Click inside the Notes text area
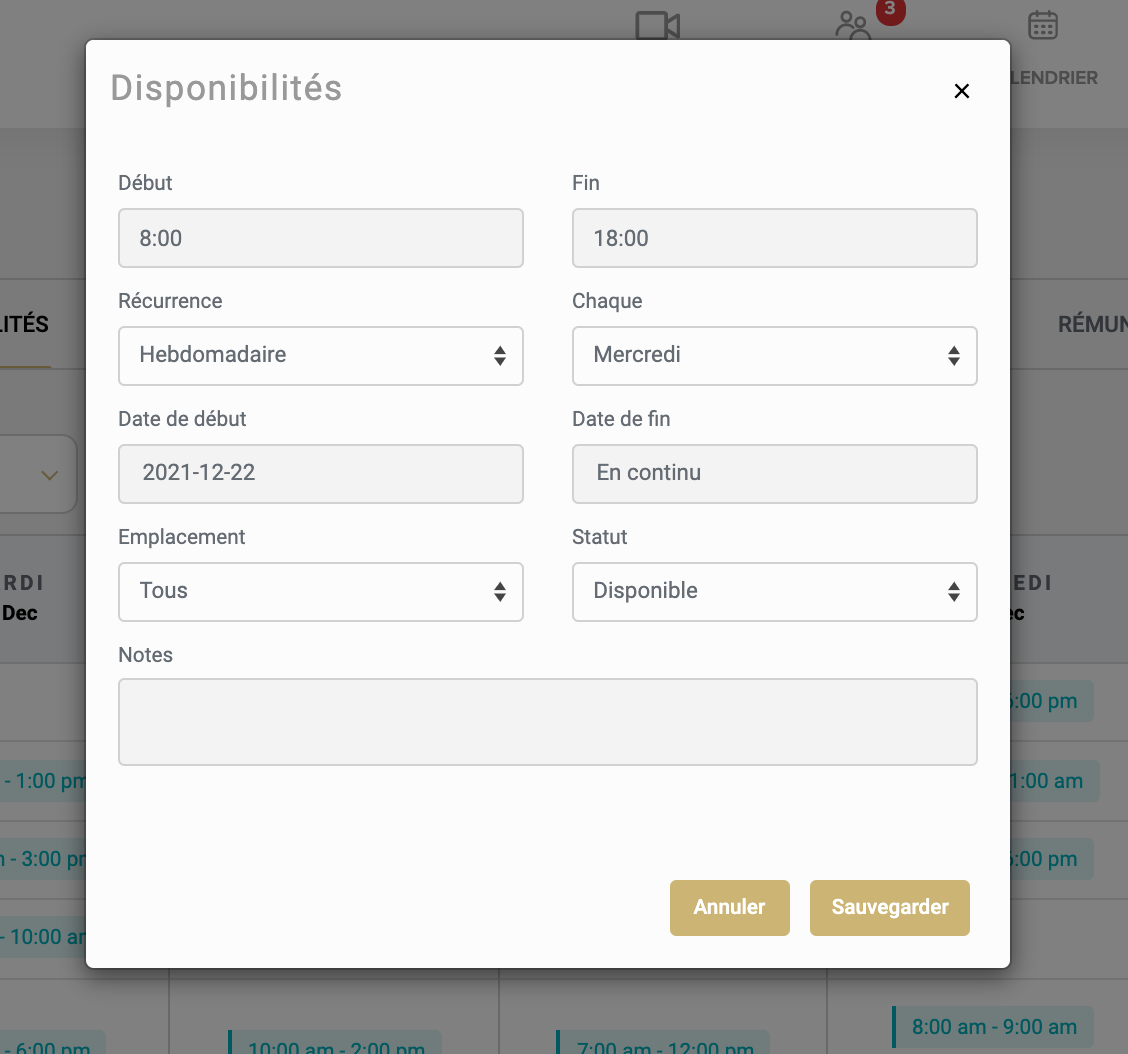Image resolution: width=1128 pixels, height=1054 pixels. (547, 722)
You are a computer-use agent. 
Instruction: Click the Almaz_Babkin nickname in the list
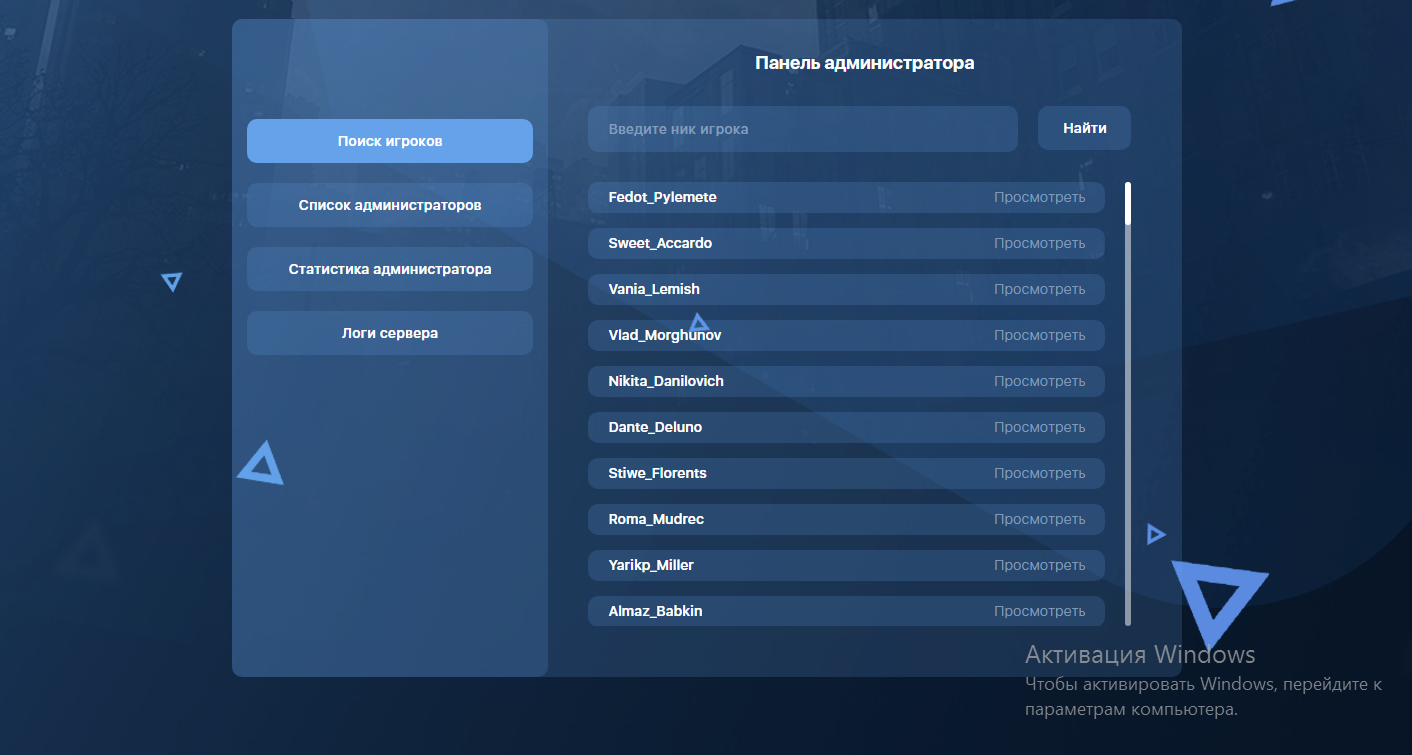[x=655, y=611]
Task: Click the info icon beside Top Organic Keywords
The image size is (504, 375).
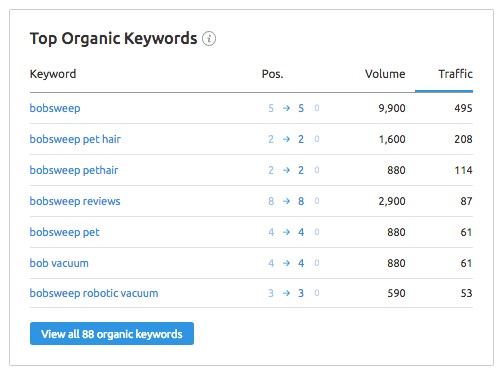Action: (x=209, y=39)
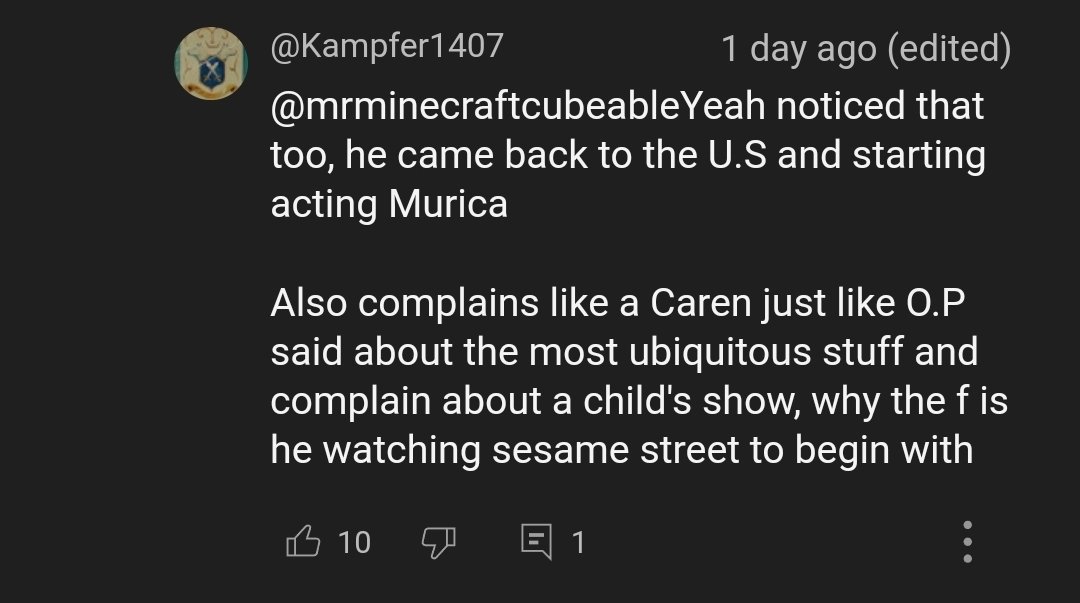Open replies via the comment bubble icon
1080x603 pixels.
(537, 542)
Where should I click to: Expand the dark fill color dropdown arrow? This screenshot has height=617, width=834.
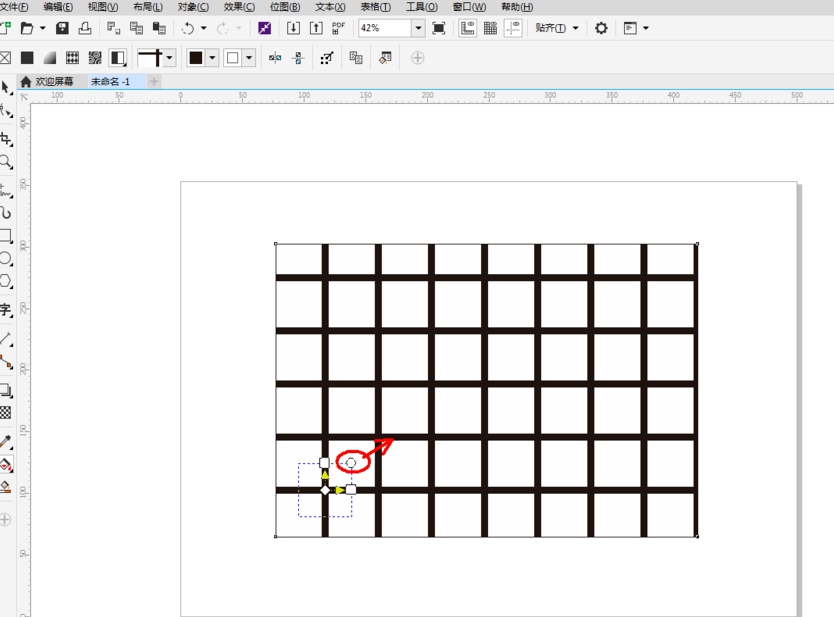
◇ ◇ ◇ ◇ ◇
◆ Work to complete ◆
Make a verbatim copy of all the entries and strip out the pictures.

◆ Solved problem ◆
Click inside the Notes text area
Image resolution: width=1128 pixels, height=1054 pixels. (547, 722)
You are a computer-use agent. 
Instruction: Click the Almaz_Babkin nickname in the list
[x=655, y=611]
Task: Click the info icon beside Top Organic Keywords
The image size is (504, 375).
Action: (x=209, y=39)
Open replies via the comment bubble icon
1080x603 pixels.
(537, 542)
Where should I click to: Expand the dark fill color dropdown arrow? This screenshot has height=617, width=834.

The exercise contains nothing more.